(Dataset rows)
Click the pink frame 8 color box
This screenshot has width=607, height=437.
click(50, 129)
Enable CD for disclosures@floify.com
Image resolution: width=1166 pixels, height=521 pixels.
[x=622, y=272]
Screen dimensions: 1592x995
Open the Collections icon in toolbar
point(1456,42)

---

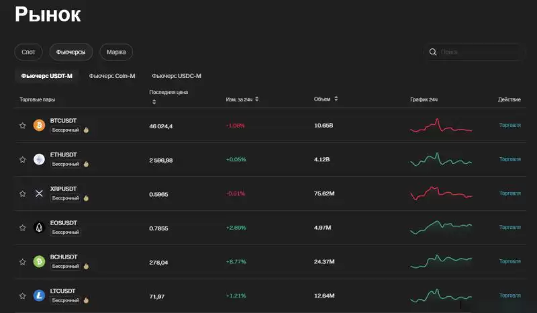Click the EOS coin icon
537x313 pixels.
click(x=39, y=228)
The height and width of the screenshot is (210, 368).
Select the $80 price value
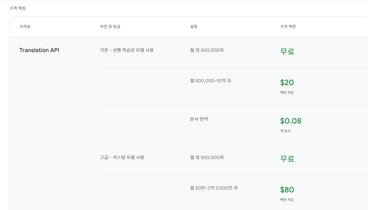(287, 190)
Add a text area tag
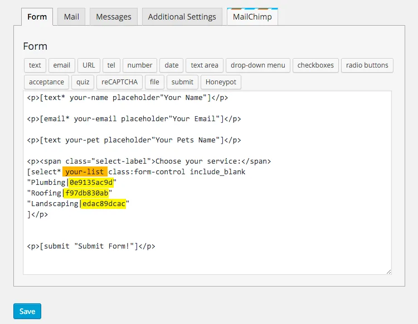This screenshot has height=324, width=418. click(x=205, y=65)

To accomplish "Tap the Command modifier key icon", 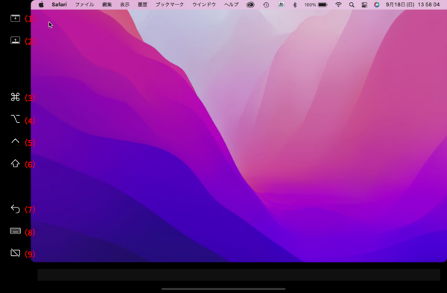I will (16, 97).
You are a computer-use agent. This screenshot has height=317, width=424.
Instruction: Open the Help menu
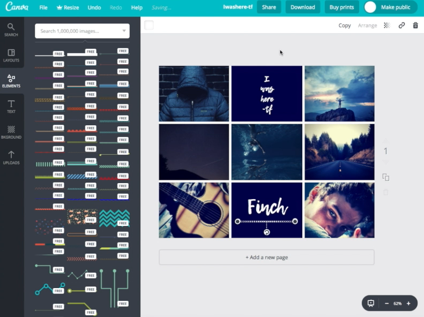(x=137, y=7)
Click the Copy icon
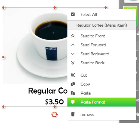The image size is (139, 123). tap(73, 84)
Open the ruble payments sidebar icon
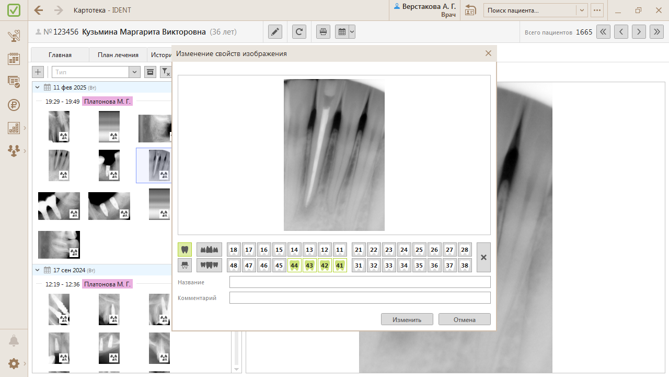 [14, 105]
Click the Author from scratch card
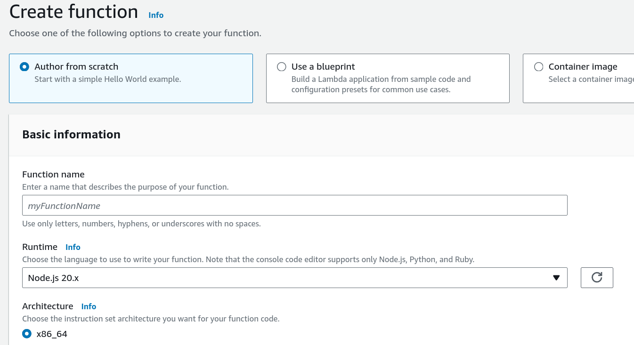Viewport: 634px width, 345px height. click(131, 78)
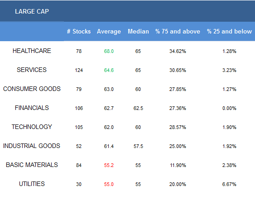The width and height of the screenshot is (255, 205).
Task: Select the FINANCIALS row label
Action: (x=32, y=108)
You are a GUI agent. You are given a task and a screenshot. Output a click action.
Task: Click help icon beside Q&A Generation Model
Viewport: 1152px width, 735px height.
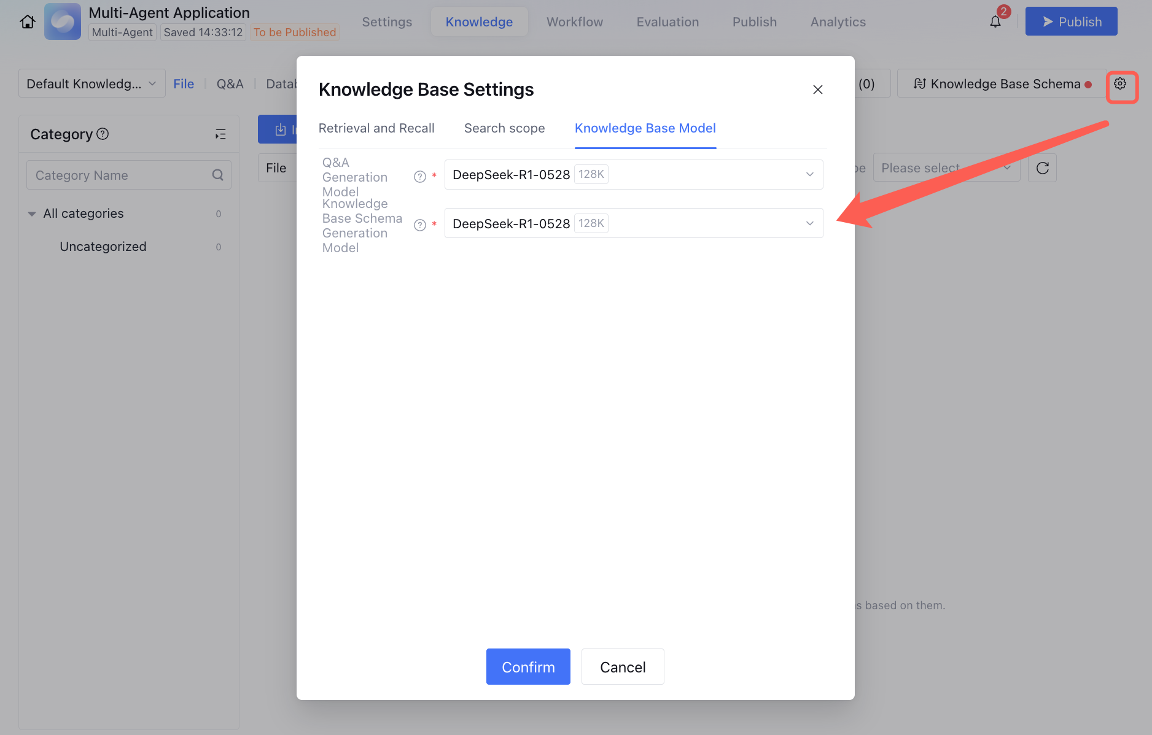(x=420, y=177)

■ Written request ■
Please reproduce the stretch of the records from the line containing "Click the pink frame 8 color box" through the line containing "point(1456,42)", including both of those lines.

■ The answer ■
Click the pink frame 8 color box
This screenshot has width=607, height=437.
click(50, 129)
Enable CD for disclosures@floify.com
Image resolution: width=1166 pixels, height=521 pixels.
[x=622, y=272]
Screen dimensions: 1592x995
Open the Collections icon in toolbar
point(1456,42)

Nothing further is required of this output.